Памяти Пушкина - стр. 47
Дни торжественных воспоминаний о великих людях, много совершивших для духовного развития, просвещения и преуспеяния своего народа, вековые юбилейные чествования их не требуют панегиризма, а налагают на участников всего этого священную обязанность не только выражения чувствований признательности, живущей в сердцах потомства, но и по возможности полного и всестороннего уяснения духовного облика славных деятелей, всего процесса их душевной деятельности и основных ее мотивов, призывают к восполнению и исправлению тех недосмотров и ошибочных построений, которые искажали истинный образ личности, заслужившей себе «нерукотворный намятник» у своего народа, к высшей критике ее самой и ее деяний.
В применении к Пушкину первым и важнейшими делом высшей критики является уяснение развития мысли этого поэта в ее целостности, проверка указываемых в ней противоречий и двойственности жизни и творчества, восстановление миросозерцания, того, что можно бы назвать философией поэта. Всего этого наука еще не раскрыла с достодолжною обстоятельностью и тщательностью.
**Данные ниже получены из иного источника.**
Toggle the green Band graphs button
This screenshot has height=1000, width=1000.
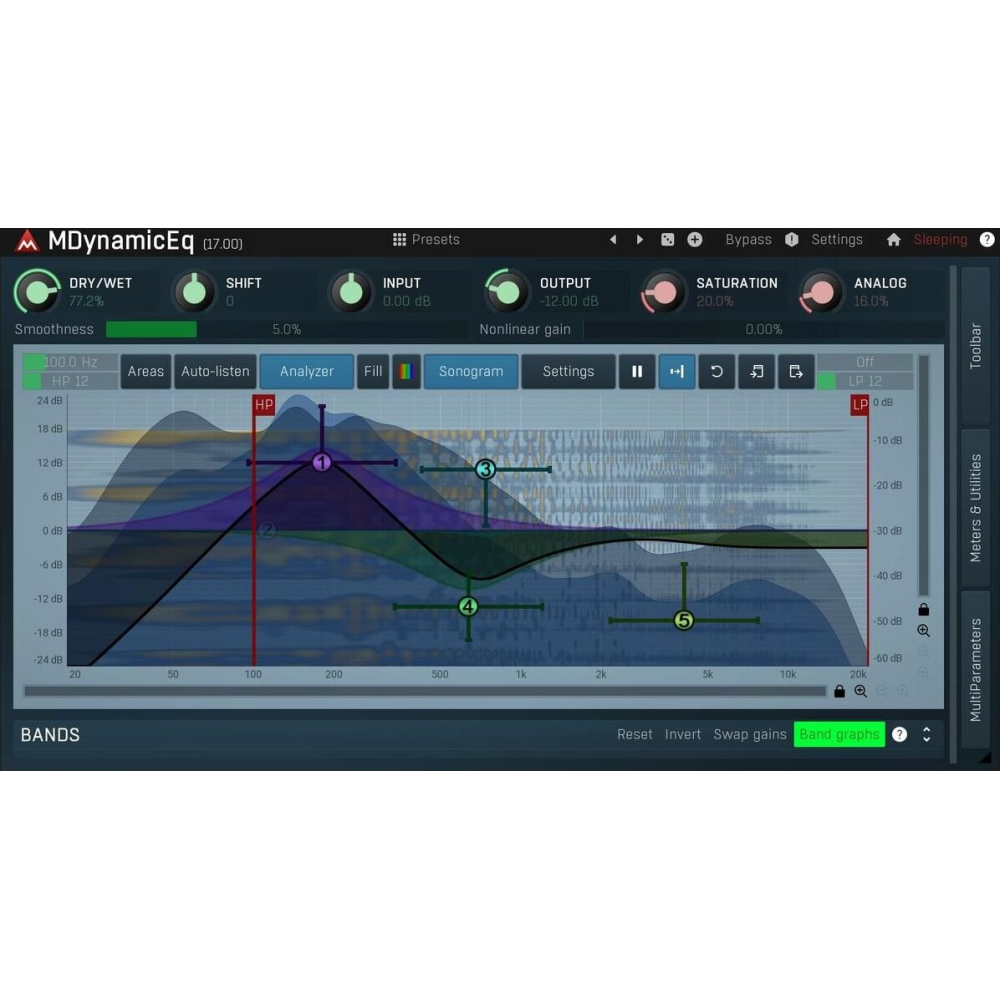point(839,734)
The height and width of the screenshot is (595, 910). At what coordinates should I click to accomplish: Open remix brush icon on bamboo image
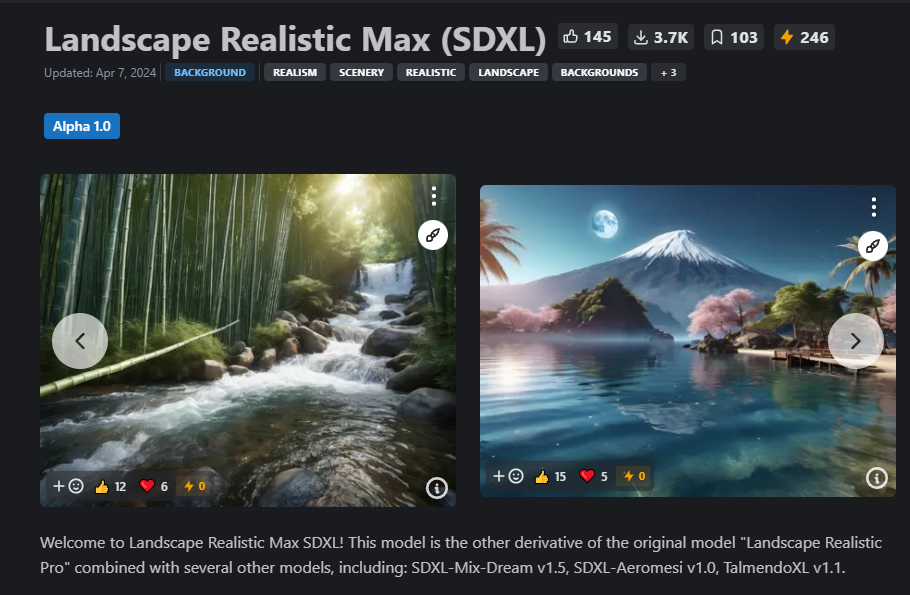tap(433, 235)
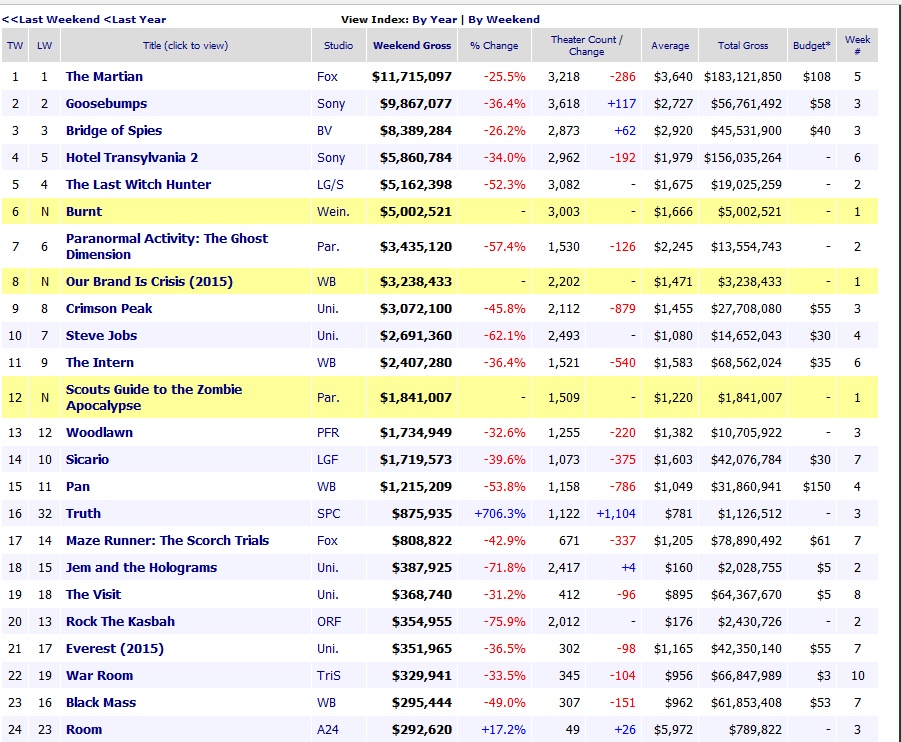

А между тем только после такой работы будет вполне ясно, действительно ли был прав и исчерпал ли всю сущность вопроса столь превознесенный во время недавнего юбилейного чествования наш знаменитый критик, сводивший значение поэзии Пушкина преимущественно к ее художественности и возбуждению гуманного чувства, «разумея под этим словом бесконечное уважение к достоинству человека как человека». В этой ли художественности тайна обаяния, какое так долго производила и производит на многих и теперь поэзия Пушкина? Действительно ли Пушкин по преимуществу поэт изящной формы?
Если бы так было, то Пушкина нельзя было бы признать великим поэтом. Поэтов весьма изящной формы и даже необычайной художественности не так мало, но им, например Петрарке, иные отказывают в праве на наименование великими, несмотря на изящество их поэтических созданий.
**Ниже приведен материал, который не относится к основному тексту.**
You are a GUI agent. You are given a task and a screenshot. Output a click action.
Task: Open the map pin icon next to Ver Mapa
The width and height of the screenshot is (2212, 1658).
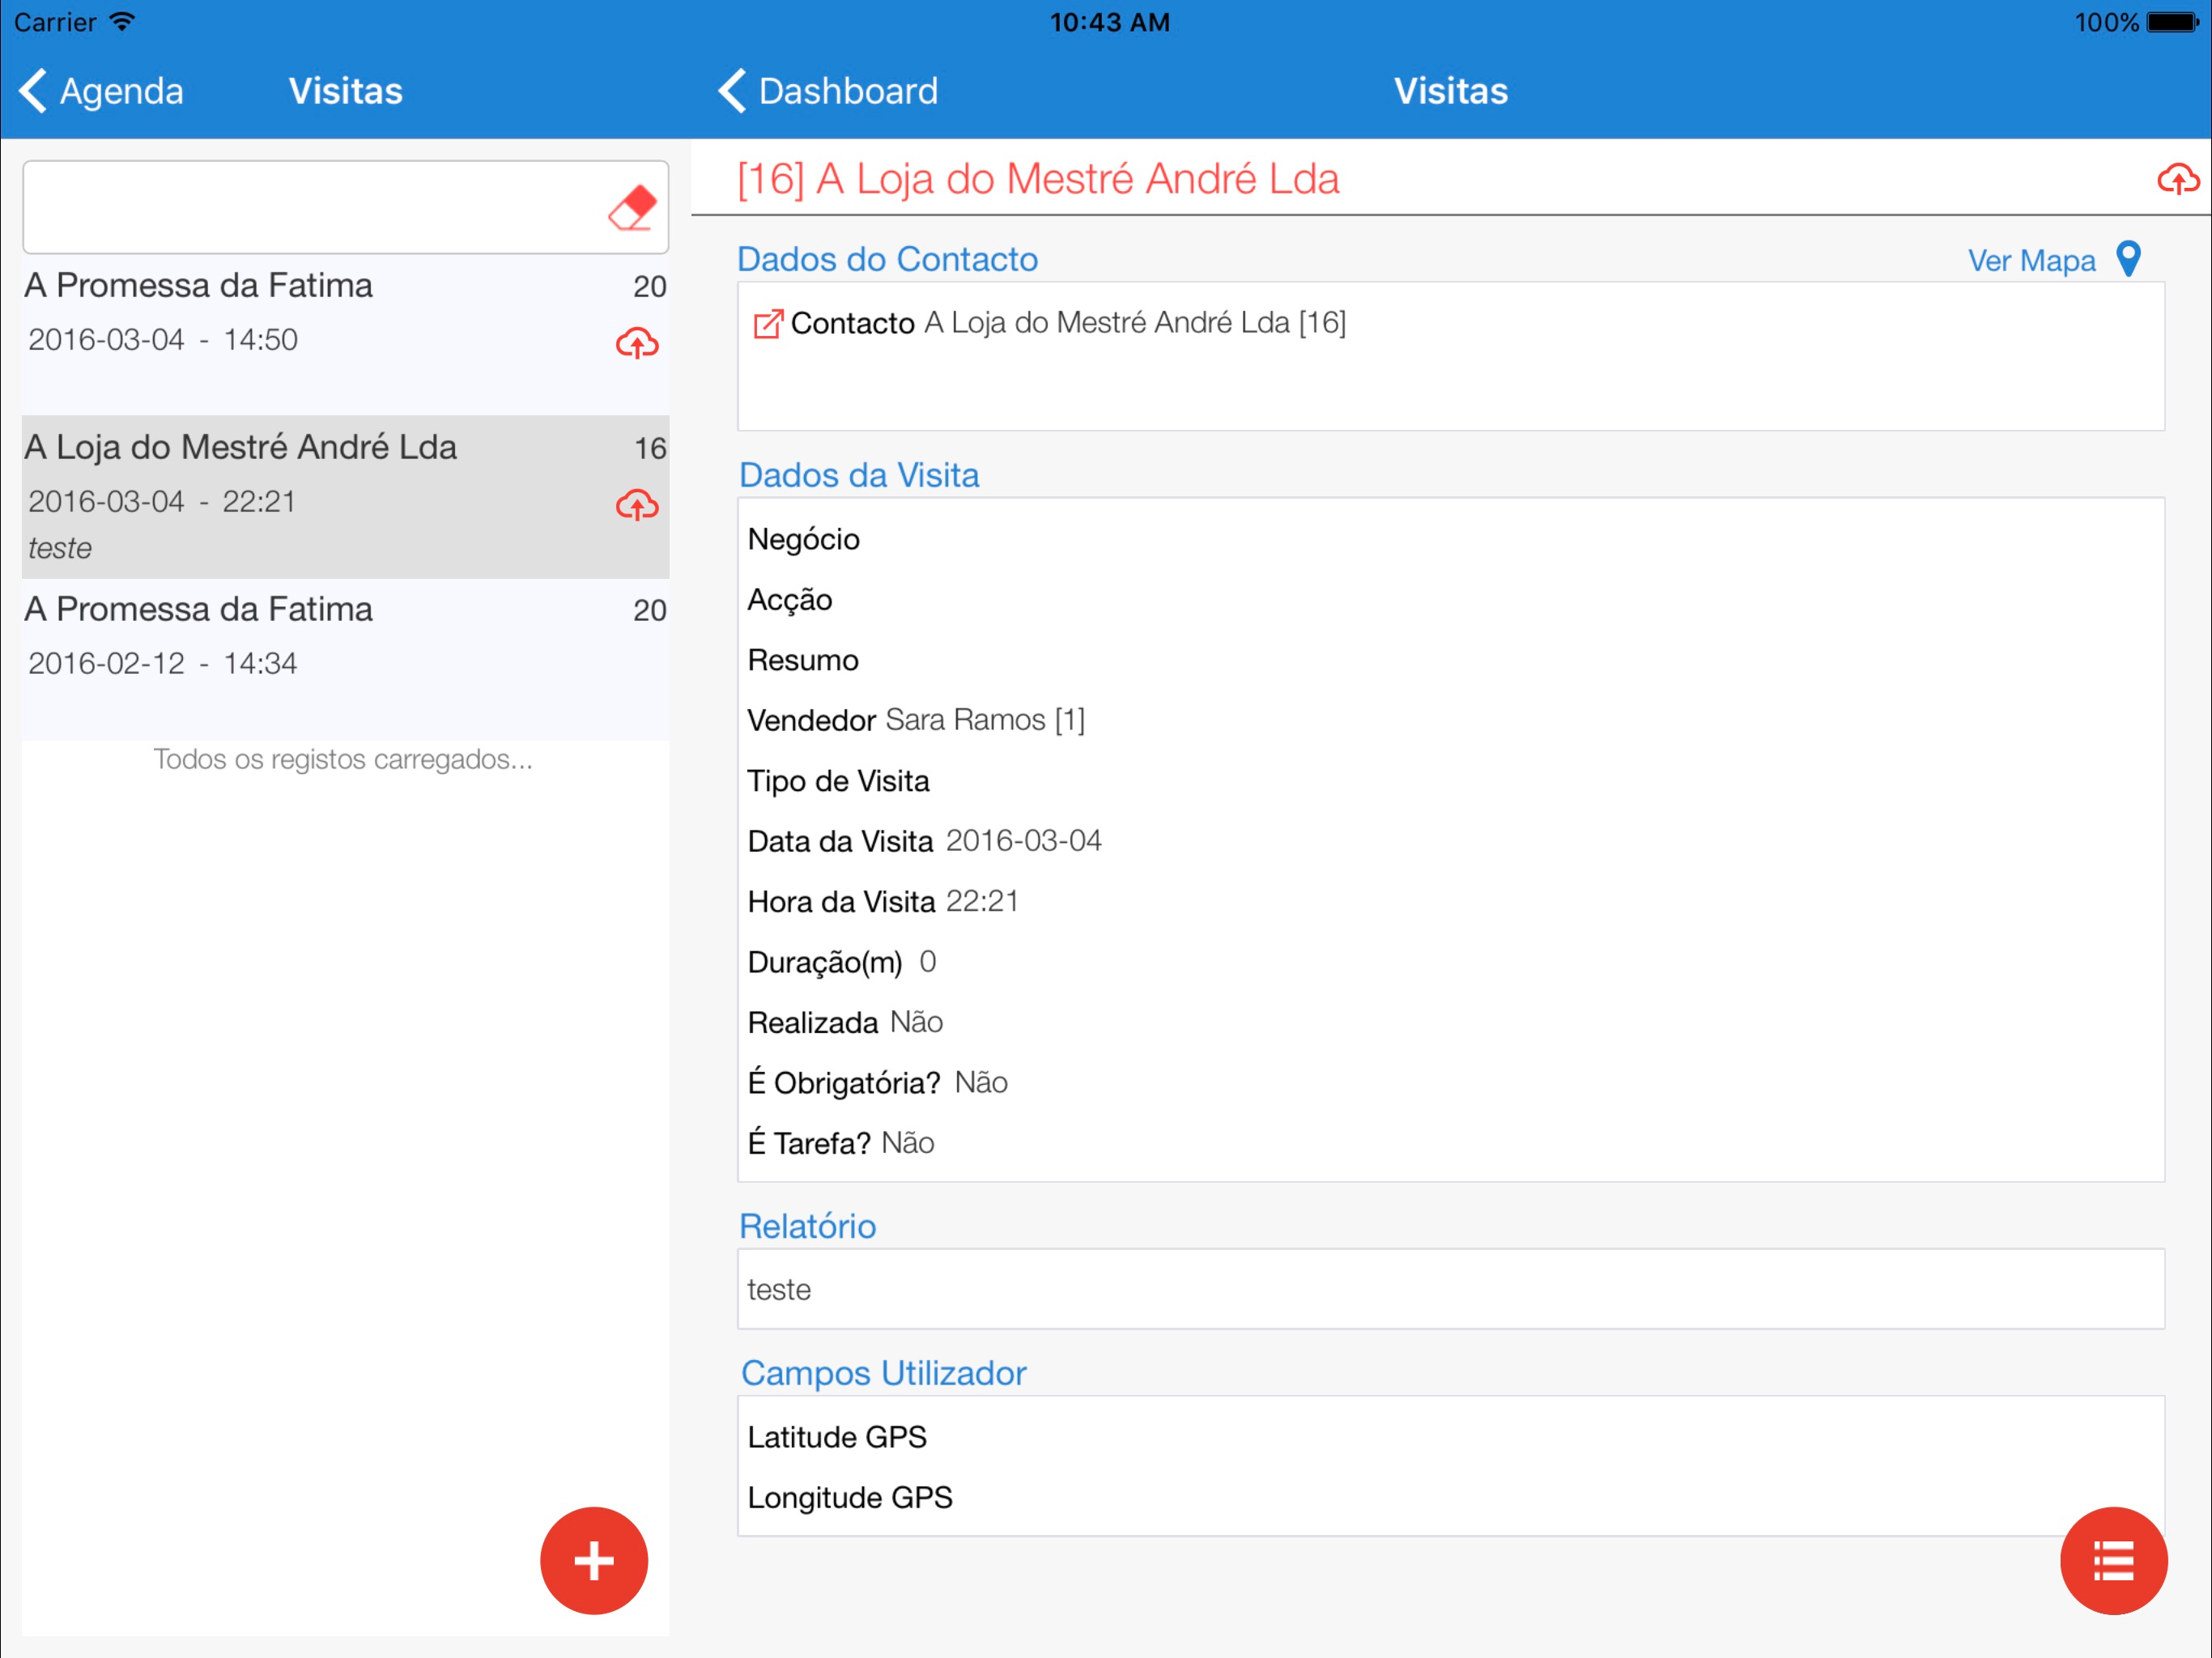(x=2128, y=259)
Мы же ценим выше всего в поэзии то, чего, в сущности, требовал от нее и Пушкин[56], – сочетание изящной формы с мощным содержанием, с глубиною и величием хорошо продуманных идей и с силою чувства, способною увлекать своим могучим порывом, истинно художественное выражение известного возвышенного миросозерцания. В наши дни явилась даже теория (Л.Н. Толстого), отрицающая первостепенное значение красивой формы и потому не придающая значения и красивому стиху.
Если бы Пушкин был не больше как поэтом изящной, хотя бы и в необычайной степени, формы, то значение его было бы кратковременно и ограниченно, подобно значению какого-нибудь Боало и Попе (Буало и Поуп. – Примеч. ред.). Он отошел бы теперь уже в «ряд второстепенных!», чисто исторических, знаменитостей, и чествование столетия дня появления его на свет было бы одним из тех юбилейных празднеств, которые бывают иногда последним, заключительным моментом широкого воздействия писателя, как это можно сказать, например, о столетнем юбилее Вальтера Скотта. Пушкин был бы для нас одним из полубогов литературного пантеона вроде Ломоносова, Карамзина, Жуковского, столетия годовщины которых также были отпразднованы в свое время довольно шумными, преимущественно академическими, торжествами и которых мы читаем в годы учения, но которые кажутся нам потом уже весьма далекими от живых интересов нашей души, совсем не такими, как также чествовавшиеся недавно Шекспир, Гёте, Шиллер, Байрон, Шелли, остающиеся истинными классиками и продолжающие увлекать нас если не с прежнею силою свежести и новизны, то с более серьезным проникновением в глубь нашей души.